Fred avait réussi à se faire accepter par la petite commune de Mazenc qui voyait en lui un artiste reclus dans son château, plongé nuit et jour dans sa création. Mais c’était aussi un garçon jovial qui discutait avec toutes les pipelettes, trinquait avec les ivrognes, et caressait les chiens des mamies. Pierre Foulon, le vendeur de pizzas, était l’un des rares dont Fred recherchait vraiment la connivence.

— Bientôt vous n’aurez plus à vous plaindre de mes pizzas, l’écrivain.

— Pourquoi, vous allez prendre des cours chez Di Matteo, à Naples ?

— Non, parce que je vais devoir arrêter.

— … Vrai ?

— Vrai.

— Je retire tout ce que j’ai dit, elles sont excellentes, vos pizzas, surtout la calzone.

— Je ne plaisante pas, j’arrête.

Fred sentit poindre un aveu difficile.

— J’y arrive plus, je vais devoir revendre la camionnette.
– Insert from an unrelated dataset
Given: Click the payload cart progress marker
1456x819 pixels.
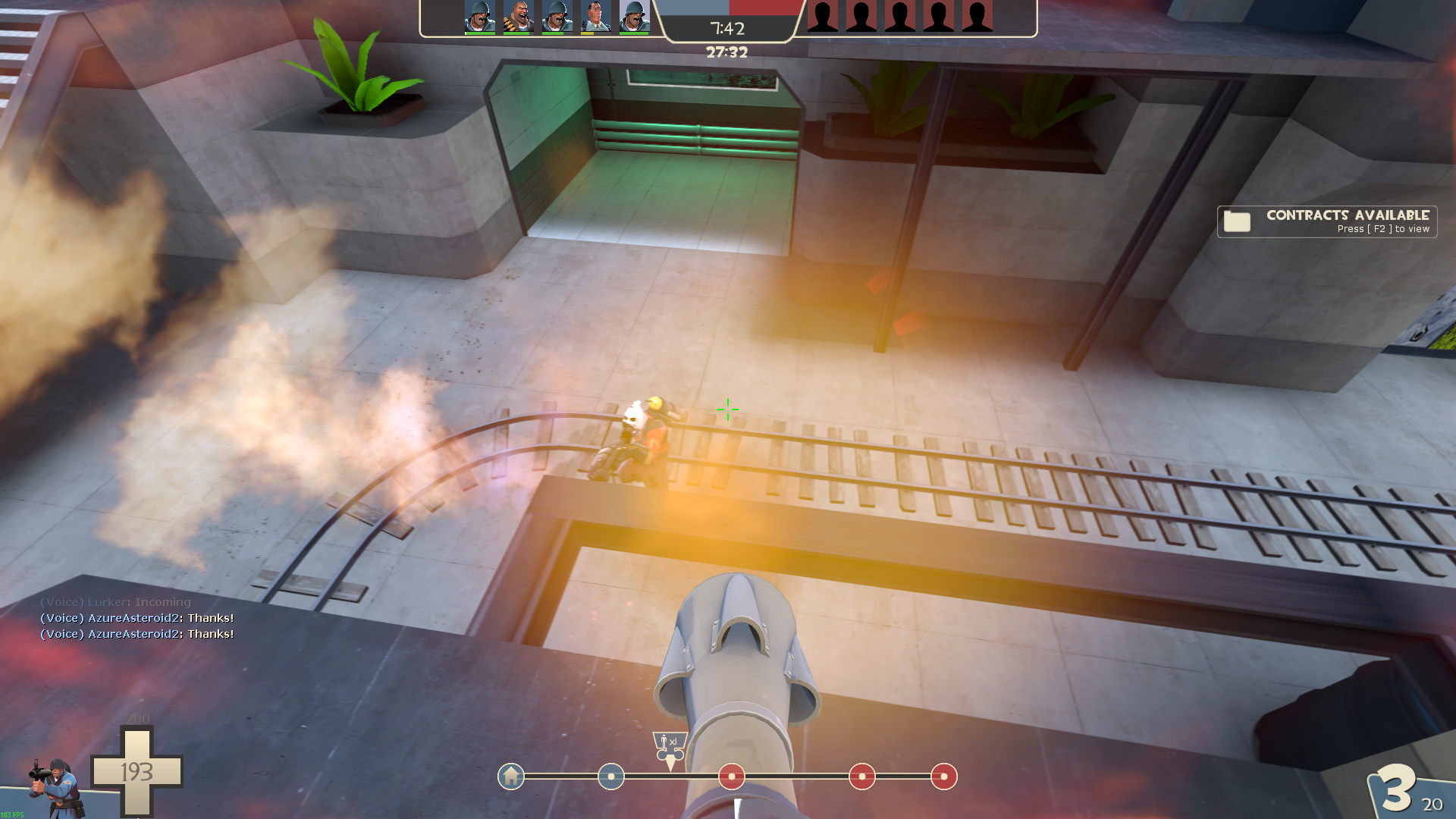Looking at the screenshot, I should (670, 747).
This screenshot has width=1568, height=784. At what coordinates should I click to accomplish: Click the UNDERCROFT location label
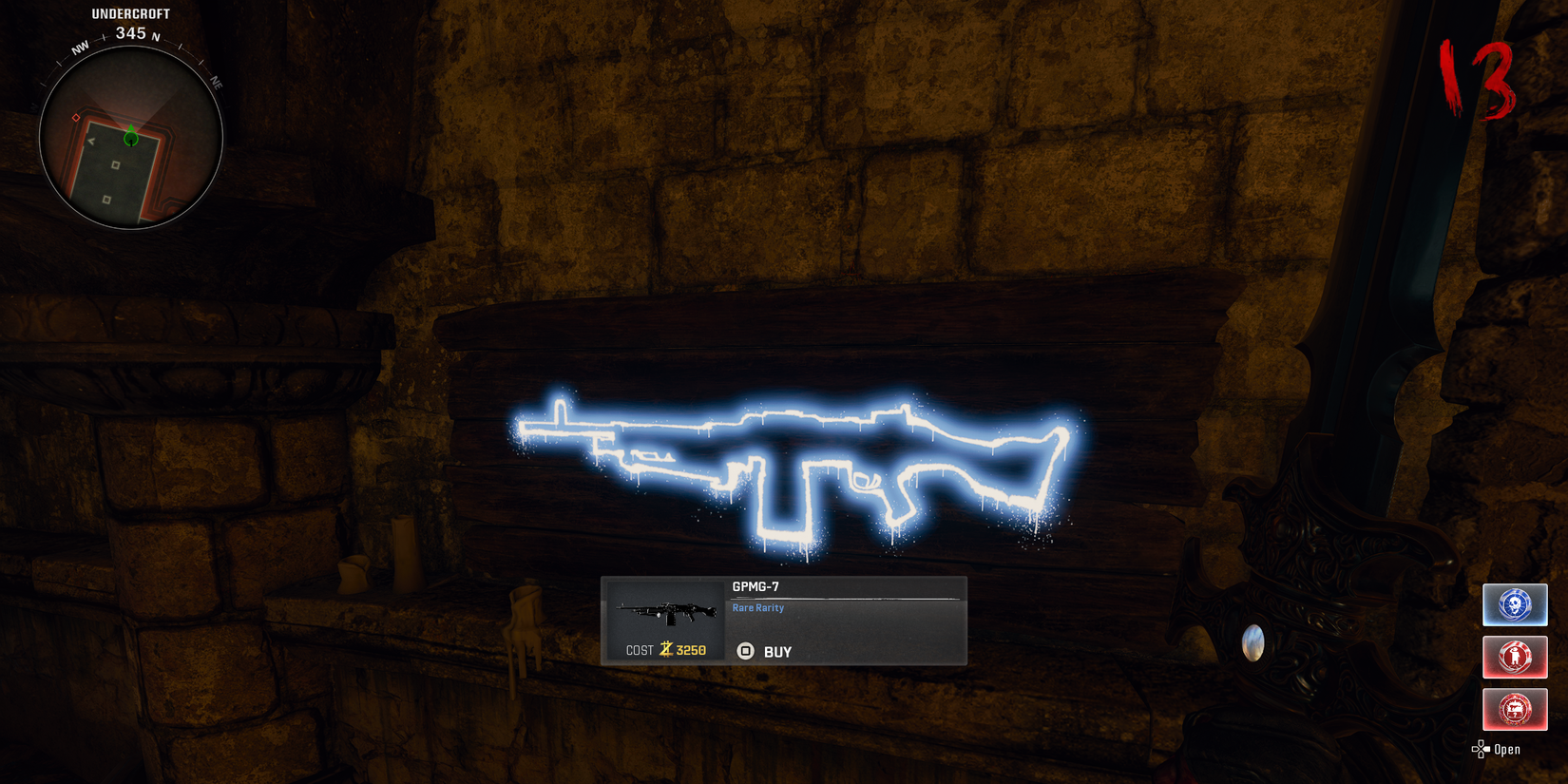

— Mais… il n’y a pas si longtemps vous disiez qu’on commençait à vous connaître un peu partout dans la région.

— C’est vrai.

— Vous savez, ma femme tient à Paris une espèce de petite entreprise comme la vôtre, de la bouffe à emporter, quoi. Si vous avez des soucis de gestion, elle peut peut-être vous conseiller.